A form of collagen, containing three α chains of type III, can be extracted from foetal calf, calf and rat skin under physiological conditions. This native collagen was purified by DEAE-cellulose chromatography and then was analysed by polyacrylamide gel electrophoresis which showed it consisted of several high molecular weight components, the size of γ components and larger species. Prior reduction in dithiothreitol dissociated these large polymers into two components: the minor one migrated between the α 1(I) and α 2 chains while the predominant one migrated between the α and β chains. These two monomers were isolated by CM-cellulose chromatography. The minor one, which eluted between the α 1 and α 2 chains, had a molecular weight of approx. 95 000; its amino acid composition was similar to that of α 1(III). The major one eluted in the α 1 region and had a molecular weight of approx. 120 000; its amino acid composition, while similar to that of the α 1(III) chain, differed in detail, and it is presumed to be a pro-α 1(III) chain. Following pepsin digestion, the native collagen remained as a disulfide-bonded trimer which dissociated into only one component, α 1(III), when denatured in dithiothreitol.
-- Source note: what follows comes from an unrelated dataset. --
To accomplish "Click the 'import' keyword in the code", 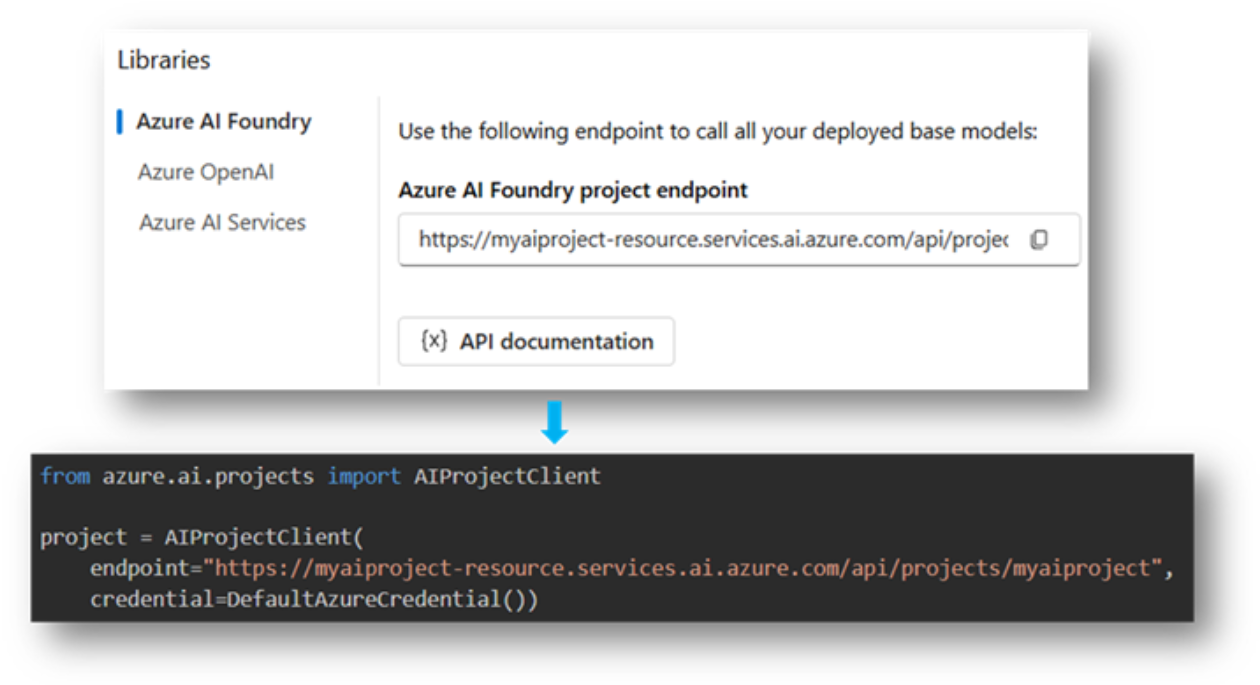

These results suggest that the original, extracted protein consisted primarily of a precursor form of type III collagen. This procollagen did not polymerize when heated at 37°C and did not form the usual segment long spacing aggregates under suitable conditions. It was not modified by incubation with a purified procollagen peptidase preparation. This appears to be the first example of the isolation of type III (pro)collagen by extractive methods, without resorting to tissue digestion by proteolytic enzymes.